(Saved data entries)
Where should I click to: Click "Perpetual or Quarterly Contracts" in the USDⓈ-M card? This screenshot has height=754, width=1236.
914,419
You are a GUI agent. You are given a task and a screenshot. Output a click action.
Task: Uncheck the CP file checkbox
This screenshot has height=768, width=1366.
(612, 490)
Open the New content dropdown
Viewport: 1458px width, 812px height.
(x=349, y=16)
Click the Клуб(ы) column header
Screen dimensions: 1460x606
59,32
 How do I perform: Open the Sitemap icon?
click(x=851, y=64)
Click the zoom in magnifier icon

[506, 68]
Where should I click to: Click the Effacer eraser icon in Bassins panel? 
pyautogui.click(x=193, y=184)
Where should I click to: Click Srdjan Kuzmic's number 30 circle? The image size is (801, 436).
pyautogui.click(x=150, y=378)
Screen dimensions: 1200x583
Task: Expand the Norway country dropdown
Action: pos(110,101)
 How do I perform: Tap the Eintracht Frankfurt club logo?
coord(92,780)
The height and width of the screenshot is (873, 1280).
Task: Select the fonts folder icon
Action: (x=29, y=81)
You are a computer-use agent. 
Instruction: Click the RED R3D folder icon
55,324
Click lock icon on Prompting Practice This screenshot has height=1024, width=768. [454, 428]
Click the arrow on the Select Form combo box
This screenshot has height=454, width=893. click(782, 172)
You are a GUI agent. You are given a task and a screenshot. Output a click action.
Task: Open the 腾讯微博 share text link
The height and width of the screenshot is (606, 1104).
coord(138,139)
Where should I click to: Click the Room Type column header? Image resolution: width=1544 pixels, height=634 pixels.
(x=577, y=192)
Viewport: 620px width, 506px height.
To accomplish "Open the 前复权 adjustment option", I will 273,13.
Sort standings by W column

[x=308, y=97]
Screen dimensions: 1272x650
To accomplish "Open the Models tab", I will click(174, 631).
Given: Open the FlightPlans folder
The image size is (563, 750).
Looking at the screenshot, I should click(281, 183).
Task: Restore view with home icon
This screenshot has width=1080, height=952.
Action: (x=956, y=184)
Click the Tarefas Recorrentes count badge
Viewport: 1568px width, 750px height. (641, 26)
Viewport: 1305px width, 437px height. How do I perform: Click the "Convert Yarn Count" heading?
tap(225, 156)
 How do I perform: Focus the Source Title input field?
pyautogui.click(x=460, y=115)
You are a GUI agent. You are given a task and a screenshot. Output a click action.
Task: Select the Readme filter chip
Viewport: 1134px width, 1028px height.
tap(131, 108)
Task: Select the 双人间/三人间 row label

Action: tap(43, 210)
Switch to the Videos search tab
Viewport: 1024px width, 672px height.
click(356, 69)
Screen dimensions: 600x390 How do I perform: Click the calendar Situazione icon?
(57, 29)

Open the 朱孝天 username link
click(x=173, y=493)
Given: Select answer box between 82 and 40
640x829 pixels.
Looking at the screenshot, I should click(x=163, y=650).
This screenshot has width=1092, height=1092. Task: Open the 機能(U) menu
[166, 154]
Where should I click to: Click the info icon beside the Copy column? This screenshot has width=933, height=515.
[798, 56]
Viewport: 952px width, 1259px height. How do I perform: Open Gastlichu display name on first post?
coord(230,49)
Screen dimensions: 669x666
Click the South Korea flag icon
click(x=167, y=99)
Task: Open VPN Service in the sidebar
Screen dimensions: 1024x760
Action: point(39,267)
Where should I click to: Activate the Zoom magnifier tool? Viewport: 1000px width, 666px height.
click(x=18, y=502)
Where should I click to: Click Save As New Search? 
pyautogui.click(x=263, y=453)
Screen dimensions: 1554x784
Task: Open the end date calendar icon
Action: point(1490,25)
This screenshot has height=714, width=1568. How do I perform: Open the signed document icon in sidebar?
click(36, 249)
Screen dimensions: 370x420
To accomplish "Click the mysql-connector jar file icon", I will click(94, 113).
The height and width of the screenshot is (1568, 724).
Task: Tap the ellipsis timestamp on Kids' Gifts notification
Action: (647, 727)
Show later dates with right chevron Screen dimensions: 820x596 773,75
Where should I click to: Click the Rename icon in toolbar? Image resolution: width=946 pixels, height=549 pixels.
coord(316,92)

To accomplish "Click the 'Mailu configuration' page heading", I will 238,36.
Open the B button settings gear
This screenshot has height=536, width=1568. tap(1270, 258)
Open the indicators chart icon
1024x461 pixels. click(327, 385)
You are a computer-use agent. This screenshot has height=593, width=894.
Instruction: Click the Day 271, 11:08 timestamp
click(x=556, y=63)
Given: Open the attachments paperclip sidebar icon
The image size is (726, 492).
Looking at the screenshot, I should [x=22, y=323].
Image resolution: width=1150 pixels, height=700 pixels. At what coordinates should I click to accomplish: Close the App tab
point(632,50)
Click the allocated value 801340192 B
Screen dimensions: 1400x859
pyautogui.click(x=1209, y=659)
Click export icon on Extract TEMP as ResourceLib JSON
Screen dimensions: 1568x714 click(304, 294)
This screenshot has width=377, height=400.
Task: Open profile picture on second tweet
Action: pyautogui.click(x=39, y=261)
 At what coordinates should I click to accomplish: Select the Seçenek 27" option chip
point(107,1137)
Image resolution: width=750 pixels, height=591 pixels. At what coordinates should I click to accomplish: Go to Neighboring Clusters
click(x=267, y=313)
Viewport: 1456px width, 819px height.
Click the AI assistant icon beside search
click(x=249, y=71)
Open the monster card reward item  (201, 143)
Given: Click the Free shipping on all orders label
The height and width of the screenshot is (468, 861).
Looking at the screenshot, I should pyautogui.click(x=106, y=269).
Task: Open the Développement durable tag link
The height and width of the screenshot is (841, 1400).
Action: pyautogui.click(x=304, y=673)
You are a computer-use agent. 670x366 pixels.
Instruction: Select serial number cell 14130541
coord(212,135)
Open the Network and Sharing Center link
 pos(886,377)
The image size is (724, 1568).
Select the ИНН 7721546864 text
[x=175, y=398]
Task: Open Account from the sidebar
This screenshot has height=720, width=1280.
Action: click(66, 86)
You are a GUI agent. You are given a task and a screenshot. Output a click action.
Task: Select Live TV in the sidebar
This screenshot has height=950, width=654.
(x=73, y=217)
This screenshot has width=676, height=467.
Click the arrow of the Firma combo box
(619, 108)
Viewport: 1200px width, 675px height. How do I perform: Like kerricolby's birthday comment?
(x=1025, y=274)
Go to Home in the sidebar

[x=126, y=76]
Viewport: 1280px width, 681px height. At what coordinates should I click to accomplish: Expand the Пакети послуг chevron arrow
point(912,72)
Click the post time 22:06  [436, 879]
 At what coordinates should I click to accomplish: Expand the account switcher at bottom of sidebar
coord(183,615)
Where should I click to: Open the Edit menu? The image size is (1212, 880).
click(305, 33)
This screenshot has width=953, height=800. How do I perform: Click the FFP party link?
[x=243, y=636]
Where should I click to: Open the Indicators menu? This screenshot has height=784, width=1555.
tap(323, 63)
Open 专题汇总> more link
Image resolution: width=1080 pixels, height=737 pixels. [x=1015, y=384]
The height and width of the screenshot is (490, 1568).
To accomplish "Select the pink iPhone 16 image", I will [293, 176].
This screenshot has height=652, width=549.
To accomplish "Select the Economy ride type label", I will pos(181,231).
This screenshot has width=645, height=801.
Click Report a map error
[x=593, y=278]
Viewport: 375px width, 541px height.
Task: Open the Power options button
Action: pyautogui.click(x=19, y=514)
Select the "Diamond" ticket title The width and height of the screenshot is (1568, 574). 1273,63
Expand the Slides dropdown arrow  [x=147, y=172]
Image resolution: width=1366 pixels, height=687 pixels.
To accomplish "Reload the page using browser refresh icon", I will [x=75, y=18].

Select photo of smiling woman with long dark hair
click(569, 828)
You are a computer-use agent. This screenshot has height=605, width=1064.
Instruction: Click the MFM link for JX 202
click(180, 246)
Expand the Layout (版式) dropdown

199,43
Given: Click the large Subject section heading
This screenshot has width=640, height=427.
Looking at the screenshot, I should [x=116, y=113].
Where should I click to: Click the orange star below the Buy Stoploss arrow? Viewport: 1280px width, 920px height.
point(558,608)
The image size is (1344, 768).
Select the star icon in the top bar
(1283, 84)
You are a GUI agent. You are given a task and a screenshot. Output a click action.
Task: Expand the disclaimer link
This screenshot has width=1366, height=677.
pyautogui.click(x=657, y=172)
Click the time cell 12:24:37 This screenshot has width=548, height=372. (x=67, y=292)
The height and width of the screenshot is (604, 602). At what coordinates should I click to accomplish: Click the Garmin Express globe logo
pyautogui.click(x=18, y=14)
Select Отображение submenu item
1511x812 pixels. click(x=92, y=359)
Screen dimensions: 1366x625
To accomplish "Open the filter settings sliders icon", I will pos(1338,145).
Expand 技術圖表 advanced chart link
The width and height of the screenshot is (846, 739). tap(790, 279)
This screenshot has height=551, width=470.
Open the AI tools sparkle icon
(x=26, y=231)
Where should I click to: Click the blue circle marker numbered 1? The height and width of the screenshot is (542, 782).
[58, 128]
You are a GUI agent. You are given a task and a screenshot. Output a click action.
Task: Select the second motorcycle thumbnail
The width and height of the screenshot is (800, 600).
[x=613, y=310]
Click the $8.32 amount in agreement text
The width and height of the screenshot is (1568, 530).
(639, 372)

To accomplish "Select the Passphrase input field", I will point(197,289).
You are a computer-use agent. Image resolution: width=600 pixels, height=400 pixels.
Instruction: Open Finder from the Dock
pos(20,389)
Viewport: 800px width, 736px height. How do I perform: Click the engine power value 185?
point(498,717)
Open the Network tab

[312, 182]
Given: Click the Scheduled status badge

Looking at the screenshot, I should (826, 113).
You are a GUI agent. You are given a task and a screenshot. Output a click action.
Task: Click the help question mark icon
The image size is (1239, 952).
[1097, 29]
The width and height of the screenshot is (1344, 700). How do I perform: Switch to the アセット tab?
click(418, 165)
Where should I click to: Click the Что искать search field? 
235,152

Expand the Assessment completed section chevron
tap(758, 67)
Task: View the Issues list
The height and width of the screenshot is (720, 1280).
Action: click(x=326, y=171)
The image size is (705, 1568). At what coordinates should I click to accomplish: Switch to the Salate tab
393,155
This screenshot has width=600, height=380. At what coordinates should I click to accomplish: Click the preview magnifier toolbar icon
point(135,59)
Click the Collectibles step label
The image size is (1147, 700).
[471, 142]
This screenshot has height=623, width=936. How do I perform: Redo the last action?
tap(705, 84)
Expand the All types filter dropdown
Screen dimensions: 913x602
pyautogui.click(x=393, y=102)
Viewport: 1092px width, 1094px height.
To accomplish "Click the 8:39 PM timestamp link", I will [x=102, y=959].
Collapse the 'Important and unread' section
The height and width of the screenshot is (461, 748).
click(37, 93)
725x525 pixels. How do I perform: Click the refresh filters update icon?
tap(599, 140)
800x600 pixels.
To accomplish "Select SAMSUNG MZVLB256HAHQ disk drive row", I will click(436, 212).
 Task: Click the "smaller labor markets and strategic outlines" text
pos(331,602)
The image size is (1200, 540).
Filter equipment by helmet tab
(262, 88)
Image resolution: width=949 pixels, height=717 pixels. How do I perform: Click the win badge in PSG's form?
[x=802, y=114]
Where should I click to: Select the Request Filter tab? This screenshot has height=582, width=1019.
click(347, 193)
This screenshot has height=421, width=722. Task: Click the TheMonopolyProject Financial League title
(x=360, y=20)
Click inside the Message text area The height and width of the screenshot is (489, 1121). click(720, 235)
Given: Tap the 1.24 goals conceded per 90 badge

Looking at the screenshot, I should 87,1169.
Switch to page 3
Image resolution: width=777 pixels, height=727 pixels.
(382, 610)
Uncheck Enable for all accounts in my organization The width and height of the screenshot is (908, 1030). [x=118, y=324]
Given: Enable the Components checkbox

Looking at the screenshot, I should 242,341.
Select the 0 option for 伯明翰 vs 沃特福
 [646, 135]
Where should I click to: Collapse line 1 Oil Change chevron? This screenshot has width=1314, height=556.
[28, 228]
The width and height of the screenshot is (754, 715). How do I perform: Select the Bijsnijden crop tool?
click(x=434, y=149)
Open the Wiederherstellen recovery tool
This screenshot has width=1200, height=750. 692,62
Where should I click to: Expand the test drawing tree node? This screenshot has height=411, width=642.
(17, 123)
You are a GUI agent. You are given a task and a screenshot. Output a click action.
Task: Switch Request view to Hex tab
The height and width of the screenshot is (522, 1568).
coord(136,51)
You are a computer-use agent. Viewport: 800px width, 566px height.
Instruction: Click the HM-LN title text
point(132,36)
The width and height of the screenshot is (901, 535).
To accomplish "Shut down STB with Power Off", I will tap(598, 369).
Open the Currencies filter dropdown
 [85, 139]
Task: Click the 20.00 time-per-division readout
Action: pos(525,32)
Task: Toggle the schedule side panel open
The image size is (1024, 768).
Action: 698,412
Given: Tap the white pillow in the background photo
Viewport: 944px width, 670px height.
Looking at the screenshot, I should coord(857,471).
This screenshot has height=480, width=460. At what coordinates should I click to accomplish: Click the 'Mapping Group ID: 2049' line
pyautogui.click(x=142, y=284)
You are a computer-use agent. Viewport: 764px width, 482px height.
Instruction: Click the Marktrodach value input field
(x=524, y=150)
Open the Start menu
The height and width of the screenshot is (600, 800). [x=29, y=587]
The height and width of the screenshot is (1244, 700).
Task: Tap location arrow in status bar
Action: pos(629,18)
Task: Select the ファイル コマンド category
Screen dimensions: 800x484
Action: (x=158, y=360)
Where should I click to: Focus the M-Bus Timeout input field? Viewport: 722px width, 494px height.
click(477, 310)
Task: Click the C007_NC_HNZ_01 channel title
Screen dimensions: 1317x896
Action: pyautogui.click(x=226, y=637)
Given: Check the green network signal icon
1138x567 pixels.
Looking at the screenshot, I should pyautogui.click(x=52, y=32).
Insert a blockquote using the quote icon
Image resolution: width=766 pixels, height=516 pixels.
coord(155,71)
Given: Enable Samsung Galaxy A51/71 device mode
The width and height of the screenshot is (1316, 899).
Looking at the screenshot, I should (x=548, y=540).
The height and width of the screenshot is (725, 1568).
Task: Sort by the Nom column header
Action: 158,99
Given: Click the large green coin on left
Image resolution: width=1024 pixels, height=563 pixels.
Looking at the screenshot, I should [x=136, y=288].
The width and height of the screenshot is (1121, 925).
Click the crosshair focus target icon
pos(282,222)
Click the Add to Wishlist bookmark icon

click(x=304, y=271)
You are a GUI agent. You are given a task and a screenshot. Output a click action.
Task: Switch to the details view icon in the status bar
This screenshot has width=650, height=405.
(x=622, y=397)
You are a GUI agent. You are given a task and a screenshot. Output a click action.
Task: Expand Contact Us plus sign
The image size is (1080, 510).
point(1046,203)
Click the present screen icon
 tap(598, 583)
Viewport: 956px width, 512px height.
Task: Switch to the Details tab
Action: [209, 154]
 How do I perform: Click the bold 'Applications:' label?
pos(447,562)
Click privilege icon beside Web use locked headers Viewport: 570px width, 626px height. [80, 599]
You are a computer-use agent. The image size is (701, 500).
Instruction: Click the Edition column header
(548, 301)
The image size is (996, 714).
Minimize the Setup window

| Task prompt |
Provide the number of lines in the records above that contain the word "green", with no additional words.

| Exercise solution |
2